> _Stored items_
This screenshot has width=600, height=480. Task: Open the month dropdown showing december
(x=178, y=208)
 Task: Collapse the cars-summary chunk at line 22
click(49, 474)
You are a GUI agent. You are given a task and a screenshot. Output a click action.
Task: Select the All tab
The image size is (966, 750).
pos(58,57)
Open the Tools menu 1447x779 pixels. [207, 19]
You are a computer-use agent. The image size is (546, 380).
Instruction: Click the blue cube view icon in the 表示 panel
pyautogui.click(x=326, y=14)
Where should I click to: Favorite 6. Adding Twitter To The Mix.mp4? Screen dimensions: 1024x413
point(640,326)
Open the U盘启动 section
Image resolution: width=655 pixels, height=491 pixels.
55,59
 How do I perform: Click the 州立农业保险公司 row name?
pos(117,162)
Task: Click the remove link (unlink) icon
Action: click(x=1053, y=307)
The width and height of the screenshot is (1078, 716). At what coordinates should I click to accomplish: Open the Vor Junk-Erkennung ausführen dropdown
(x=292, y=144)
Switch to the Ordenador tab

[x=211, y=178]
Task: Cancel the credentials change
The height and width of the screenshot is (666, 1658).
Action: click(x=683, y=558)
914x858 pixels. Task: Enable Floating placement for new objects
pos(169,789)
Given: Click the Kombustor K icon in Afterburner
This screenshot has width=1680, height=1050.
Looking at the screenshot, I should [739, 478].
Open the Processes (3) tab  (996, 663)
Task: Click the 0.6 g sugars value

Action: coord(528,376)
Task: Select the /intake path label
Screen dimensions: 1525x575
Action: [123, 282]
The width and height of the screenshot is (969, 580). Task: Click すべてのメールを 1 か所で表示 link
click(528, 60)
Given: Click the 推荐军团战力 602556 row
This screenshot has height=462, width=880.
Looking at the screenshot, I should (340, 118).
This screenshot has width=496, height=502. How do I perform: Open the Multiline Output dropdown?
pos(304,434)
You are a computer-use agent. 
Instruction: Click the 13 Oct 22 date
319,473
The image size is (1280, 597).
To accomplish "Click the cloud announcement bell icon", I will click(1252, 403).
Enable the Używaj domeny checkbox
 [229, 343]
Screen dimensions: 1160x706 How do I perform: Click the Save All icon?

> _Your instructions_
Copy out all of the records above with nothing altered.

> _Solution to the exercise_
This screenshot has width=600, height=480. Task: Open the month dropdown showing december
(x=178, y=208)
 Task: Collapse the cars-summary chunk at line 22
click(49, 474)
You are a GUI agent. You are given a task and a screenshot. Output a click action.
Task: Select the All tab
The image size is (966, 750).
pos(58,57)
Open the Tools menu 1447x779 pixels. [207, 19]
You are a computer-use agent. The image size is (546, 380).
Instruction: Click the blue cube view icon in the 表示 panel
pyautogui.click(x=326, y=14)
Where should I click to: Favorite 6. Adding Twitter To The Mix.mp4? Screen dimensions: 1024x413
point(640,326)
Open the U盘启动 section
Image resolution: width=655 pixels, height=491 pixels.
55,59
 How do I perform: Click the 州立农业保险公司 row name?
pos(117,162)
Task: Click the remove link (unlink) icon
Action: click(x=1053, y=307)
The width and height of the screenshot is (1078, 716). At what coordinates should I click to accomplish: Open the Vor Junk-Erkennung ausführen dropdown
(x=292, y=144)
Switch to the Ordenador tab

[x=211, y=178]
Task: Cancel the credentials change
The height and width of the screenshot is (666, 1658).
Action: click(x=683, y=558)
914x858 pixels. Task: Enable Floating placement for new objects
pos(169,789)
Given: Click the Kombustor K icon in Afterburner
This screenshot has width=1680, height=1050.
Looking at the screenshot, I should [739, 478].
Open the Processes (3) tab  (996, 663)
Task: Click the 0.6 g sugars value

Action: coord(528,376)
Task: Select the /intake path label
Screen dimensions: 1525x575
Action: [123, 282]
The width and height of the screenshot is (969, 580). Task: Click すべてのメールを 1 か所で表示 link
click(528, 60)
Given: Click the 推荐军团战力 602556 row
This screenshot has height=462, width=880.
Looking at the screenshot, I should (340, 118).
This screenshot has width=496, height=502. How do I perform: Open the Multiline Output dropdown?
pos(304,434)
You are a computer-use agent. 
Instruction: Click the 13 Oct 22 date
319,473
The image size is (1280, 597).
To accomplish "Click the cloud announcement bell icon", I will click(1252, 403).
Enable the Używaj domeny checkbox
 [229, 343]
Screen dimensions: 1160x706 How do I perform: Click the Save All icon?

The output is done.